SINGAPORE, Jan 24 (Bernama) -- The Monetary Authority of Singapore (MAS) eased its monetary policy on Friday, the first such move since March 2020.
MAS said it will reduce slightly the slope of the Singapore dollar nominal effective exchange rate (S$NEER) policy band with no change to the width of the policy band or the level at which it is centred.
“This measured adjustment is consistent with a modest and gradual appreciation path of the S$NEER policy band that will ensure medium-term price stability,” MAS said in its monetary policy statement.
The central bank and financial regulator said it will closely monitor global and domestic economic developments, and remain vigilant about risks to inflation and growth.

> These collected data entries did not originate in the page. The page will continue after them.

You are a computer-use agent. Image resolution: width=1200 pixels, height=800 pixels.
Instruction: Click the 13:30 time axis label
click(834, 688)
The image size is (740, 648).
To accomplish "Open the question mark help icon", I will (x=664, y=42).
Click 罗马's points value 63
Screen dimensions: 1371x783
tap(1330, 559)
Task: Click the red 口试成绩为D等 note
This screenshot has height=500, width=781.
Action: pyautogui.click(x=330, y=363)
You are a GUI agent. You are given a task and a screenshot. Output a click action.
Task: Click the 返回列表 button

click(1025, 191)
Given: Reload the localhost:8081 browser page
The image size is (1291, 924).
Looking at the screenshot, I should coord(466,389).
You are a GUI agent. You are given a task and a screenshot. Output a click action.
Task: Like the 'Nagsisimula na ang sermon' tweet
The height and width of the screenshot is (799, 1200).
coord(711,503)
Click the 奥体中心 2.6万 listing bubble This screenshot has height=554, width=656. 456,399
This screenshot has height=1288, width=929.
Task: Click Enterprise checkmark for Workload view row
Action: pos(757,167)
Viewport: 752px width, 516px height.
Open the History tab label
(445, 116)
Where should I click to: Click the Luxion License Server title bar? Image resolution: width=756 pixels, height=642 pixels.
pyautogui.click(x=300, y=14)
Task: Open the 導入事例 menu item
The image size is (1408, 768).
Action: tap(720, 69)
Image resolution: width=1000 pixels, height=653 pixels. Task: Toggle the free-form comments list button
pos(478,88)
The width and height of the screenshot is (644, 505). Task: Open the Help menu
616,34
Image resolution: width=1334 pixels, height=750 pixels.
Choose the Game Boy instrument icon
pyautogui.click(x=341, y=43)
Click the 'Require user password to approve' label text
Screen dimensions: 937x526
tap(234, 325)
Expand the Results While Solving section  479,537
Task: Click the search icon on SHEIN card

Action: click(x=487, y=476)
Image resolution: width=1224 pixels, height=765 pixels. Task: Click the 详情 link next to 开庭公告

MAS said Singapore’s growth momentum is expected to slow over this year, after outperforming in the second half of last year (H2 2024), with the level of output projected to come in close to the economy’s potential for 2025 as a whole.
Meanwhile, MAS said core inflation, excluding accommodation and private transport, has moderated more quickly than expected and will remain below two per cent this year, reflecting the return to low and stable underlying price pressures in the economy.
It forecasts core inflation to average one to two per cent in 2025, lower than the 1.5 to 2.5 per cent projected in the October 2024.
Meanwhile, CPI-All Items inflation is forecast to average 1.5 to 2.5 per cent this year, compared to 2.4 per cent in 2024.